● **Exercices à réaliser**
(a) Selon le passage sur la transparence de la pêche aux Seychelles, en quels sous-secteurs le secteur de la pêche seychellois se subdivise-t-il ?
(b) Poursuivez le passage sur la transparence de la pêche aux Seychelles en reprenant après sa dernière phrase.

● **Passage proposé**
.....

Philippe Michaud: La crédibilité générale d’un pays bénéficie grandement de son traitement transparent d’informations essentielles, par exemple lorsque des données sur les accords de pêche, sur les revenus et sur l’état des réserves halieutiques, etc., sont rendues publiques. La coopération active du gouvernement et des représentants de la société civile renforce la confiance des investisseurs qui savent qu’ils opéreront dans un pays où les règles du jeu sont les mêmes pour tout le monde, tous les gouvernements fournissant des informations selon un cadre cohérent. 

Les parties prenantes, par exemple les gouvernements et le secteur de la pêche commerciale, ont de plus en plus conscience de devoir agir dans la transparence, mais ils savent aussi que cette transparence servira leurs intérêts. En rendant la gestion de la pêche plus transparente et inclusive, la FiTI présente des avantages pour toutes les parties prenantes. Aux Seychelles, nous croyons également que l’Initiative contribuera grandement à la réussite de notre Plan de cogestion de la pêche au piège et à la ligne du plateau de Mahé, car toutes les parties prenantes savent qu’elles sont considérées comme des partenaires essentiels et égaux et ont accès à des informations crédibles.

Je pense que les pays qui croient sérieusement à la bonne gouvernance du secteur de la pêche ont tout intérêt à adhérer à la FiTI.

Philippe Michaud était interviewé par Silvia Richter.

Le secteur de la pêche aux Seychelles

Le secteur de la pêche des Seychelles se subdivise en trois sous-secteurs : la pêche artisanale, la pêche semi-industrielle et la pêche industrielle au thon.

.....

● **Extrait de données**
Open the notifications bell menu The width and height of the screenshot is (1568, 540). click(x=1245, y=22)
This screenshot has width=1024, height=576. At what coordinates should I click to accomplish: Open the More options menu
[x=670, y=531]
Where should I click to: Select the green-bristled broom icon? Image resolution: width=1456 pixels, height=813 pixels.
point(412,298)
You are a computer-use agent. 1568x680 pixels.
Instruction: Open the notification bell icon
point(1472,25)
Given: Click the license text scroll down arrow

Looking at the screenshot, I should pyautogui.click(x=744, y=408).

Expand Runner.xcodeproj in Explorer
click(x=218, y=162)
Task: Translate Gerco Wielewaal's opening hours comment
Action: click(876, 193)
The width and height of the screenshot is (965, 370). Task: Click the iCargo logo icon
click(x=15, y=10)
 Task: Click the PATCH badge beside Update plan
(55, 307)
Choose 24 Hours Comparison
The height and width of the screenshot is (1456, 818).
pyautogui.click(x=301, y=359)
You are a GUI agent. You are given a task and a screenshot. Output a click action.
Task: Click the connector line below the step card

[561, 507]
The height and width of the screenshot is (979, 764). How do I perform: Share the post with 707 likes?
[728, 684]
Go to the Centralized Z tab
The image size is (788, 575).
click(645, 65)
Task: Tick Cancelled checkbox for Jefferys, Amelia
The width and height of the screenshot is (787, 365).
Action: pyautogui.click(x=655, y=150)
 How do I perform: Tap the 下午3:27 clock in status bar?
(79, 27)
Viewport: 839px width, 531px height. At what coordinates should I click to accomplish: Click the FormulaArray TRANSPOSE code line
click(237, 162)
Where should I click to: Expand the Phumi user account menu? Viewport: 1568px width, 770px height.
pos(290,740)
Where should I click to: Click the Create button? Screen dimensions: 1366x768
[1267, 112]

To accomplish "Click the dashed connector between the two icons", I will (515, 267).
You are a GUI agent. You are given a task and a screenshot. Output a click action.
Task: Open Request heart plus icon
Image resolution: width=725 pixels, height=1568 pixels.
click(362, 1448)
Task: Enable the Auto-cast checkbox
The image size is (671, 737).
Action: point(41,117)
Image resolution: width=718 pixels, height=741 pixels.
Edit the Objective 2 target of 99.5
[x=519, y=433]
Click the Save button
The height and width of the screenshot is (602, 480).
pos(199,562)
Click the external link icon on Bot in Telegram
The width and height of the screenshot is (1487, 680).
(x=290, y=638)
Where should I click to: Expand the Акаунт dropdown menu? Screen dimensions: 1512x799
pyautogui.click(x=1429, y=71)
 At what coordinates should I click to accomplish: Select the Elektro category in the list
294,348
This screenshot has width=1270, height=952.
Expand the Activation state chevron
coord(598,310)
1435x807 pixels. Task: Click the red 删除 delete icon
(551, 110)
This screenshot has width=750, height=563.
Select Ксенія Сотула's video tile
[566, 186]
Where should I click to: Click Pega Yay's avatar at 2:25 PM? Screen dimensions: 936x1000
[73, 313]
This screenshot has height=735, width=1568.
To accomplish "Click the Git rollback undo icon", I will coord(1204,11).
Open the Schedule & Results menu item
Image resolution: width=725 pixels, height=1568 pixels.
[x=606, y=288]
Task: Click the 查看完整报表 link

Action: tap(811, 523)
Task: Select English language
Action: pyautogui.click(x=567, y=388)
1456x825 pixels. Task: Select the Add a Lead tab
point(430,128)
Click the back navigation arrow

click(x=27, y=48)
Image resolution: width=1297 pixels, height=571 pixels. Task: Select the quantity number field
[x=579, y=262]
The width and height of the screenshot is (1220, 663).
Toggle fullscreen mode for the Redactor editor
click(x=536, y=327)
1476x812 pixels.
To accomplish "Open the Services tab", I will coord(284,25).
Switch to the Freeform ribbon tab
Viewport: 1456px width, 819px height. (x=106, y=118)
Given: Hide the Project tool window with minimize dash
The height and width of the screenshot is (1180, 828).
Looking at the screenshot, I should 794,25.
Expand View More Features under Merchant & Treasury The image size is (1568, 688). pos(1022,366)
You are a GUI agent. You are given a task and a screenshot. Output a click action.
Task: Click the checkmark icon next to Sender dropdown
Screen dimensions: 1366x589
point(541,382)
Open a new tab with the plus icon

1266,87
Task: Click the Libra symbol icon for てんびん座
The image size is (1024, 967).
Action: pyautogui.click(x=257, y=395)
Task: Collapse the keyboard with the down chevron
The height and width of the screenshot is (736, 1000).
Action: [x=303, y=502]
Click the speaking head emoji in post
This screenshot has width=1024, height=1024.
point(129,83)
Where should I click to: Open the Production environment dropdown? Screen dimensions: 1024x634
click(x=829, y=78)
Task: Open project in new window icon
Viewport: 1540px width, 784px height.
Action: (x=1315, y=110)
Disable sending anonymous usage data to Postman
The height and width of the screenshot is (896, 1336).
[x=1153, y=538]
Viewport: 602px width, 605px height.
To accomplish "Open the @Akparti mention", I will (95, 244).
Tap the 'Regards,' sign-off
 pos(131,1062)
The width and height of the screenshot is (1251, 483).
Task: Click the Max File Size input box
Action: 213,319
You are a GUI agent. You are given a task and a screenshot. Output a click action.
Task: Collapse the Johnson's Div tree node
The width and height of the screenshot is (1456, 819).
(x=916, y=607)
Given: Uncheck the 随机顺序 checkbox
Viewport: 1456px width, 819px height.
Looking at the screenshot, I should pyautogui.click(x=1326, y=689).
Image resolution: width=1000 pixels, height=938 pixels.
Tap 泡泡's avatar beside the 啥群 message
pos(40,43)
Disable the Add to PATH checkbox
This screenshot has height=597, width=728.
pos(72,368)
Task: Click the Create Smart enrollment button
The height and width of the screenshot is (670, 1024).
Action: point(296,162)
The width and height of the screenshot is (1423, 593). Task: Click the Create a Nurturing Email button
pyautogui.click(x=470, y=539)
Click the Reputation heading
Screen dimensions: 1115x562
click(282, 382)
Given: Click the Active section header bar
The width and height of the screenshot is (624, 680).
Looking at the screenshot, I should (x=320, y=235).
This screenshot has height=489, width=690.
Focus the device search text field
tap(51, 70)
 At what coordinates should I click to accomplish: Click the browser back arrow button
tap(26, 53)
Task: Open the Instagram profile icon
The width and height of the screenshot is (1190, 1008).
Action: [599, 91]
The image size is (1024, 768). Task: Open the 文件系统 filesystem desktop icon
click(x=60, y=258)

.....

● **Les réponses**
(a) En trois sous-secteurs : la pêche artisanale, la pêche semi-industrielle et la pêche industrielle au thon.

(b)
La pêche artisanale joue un rôle considérable pour la sécurité alimentaire, l’emploi et les revenus. Elle est exclusivement pratiquée par les pêcheurs artisanaux seychellois et leur est réservée, et elle concerne essentiellement les espèces démersales et semi-pélagiques. Les bateaux de pêche font de 4 à 15 mètres de long et le principal matériel utilisé est le suivant : lignes et hameçons, lignes dormantes, pièges et filets. Le total estimé des captures enregistrées en 2016 s’élevait à 2 516 tonnes métriques, dont environ 80 pour cent en pêche à la ligne et 16 pour cent en pêche au piège, la pêche d’invertébrés représentant 4 pour cent du total des captures artisanales. La pêche est essentiellement limitée au Plateau de Mahé dont la superficie est d’environ 40 000 kilomètres carrés. Certains stocks du Plateau font l’objet d’une surpêche et il est urgent de prendre des mesures de gestion.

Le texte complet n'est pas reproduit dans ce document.